*** Exercise materials

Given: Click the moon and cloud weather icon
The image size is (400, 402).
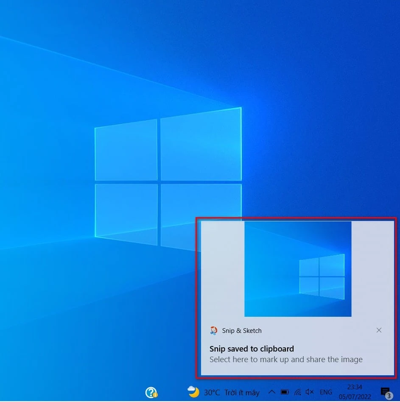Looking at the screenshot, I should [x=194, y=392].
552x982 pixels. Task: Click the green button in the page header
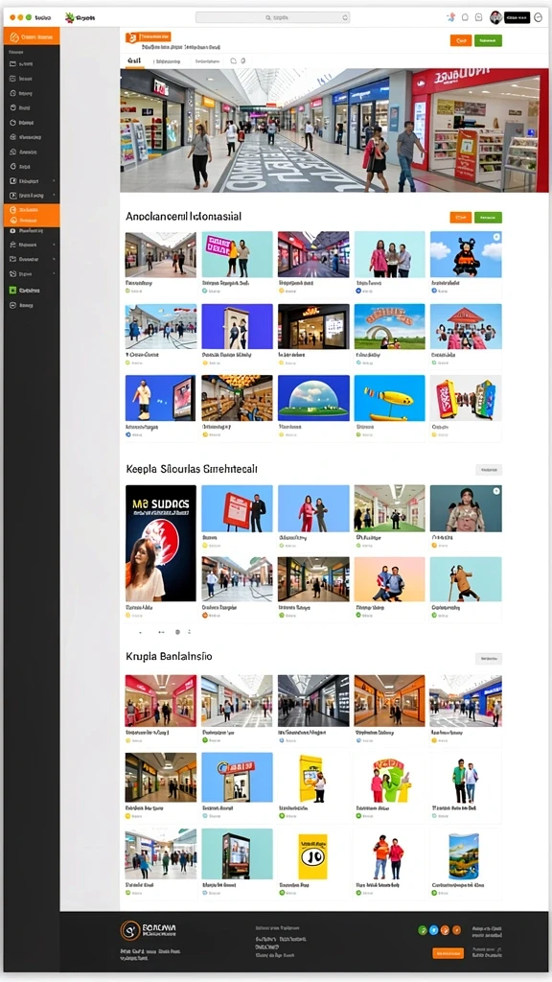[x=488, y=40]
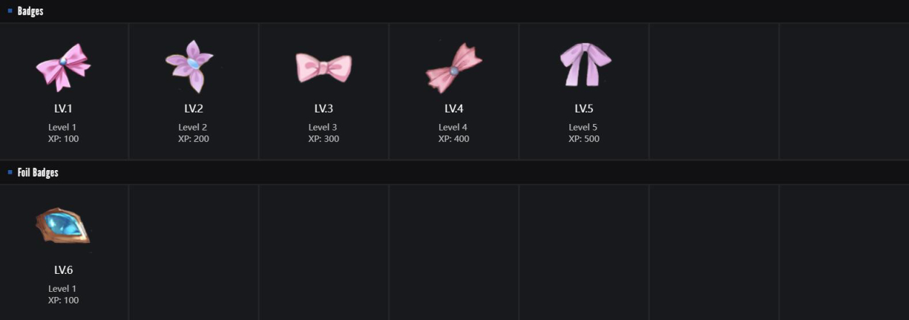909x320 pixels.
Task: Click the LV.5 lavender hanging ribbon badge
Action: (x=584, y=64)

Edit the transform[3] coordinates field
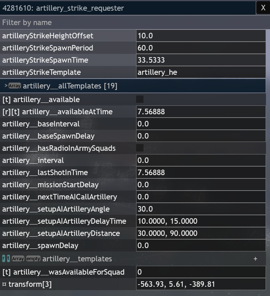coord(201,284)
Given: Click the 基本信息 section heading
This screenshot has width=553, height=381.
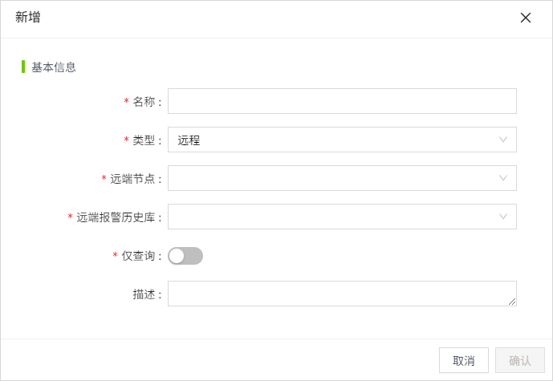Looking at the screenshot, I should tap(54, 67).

******
*** Exercise materials

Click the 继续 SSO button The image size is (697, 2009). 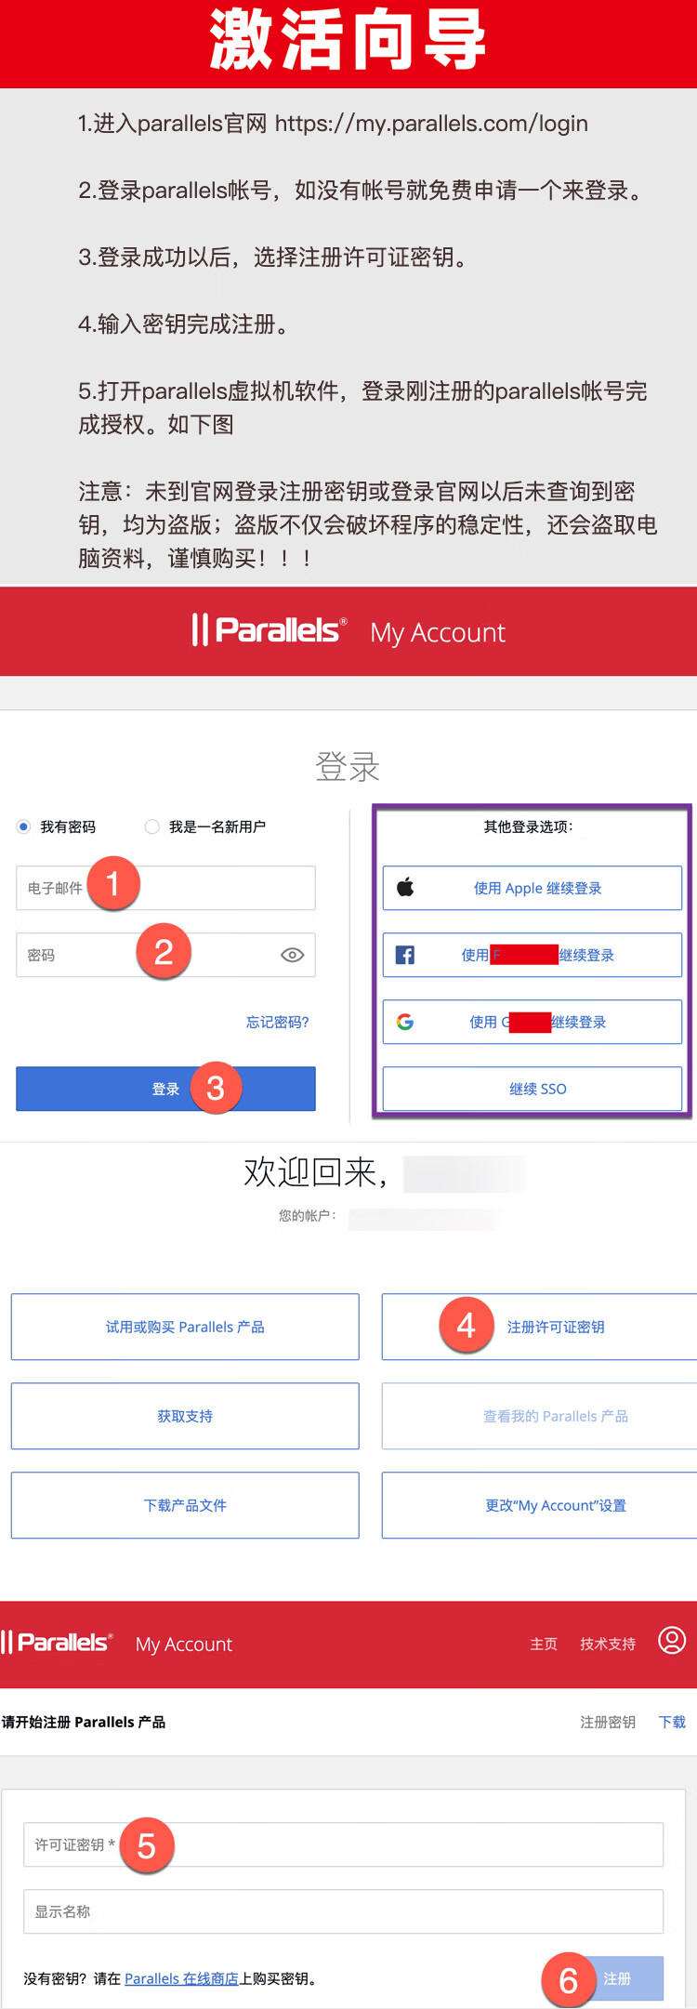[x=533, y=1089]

******

-- Your assignment --
Take from the listing every line in which the word "Given" appears.

-- Reply --
Given: Click the moon and cloud weather icon
Given: Click the 基本信息 section heading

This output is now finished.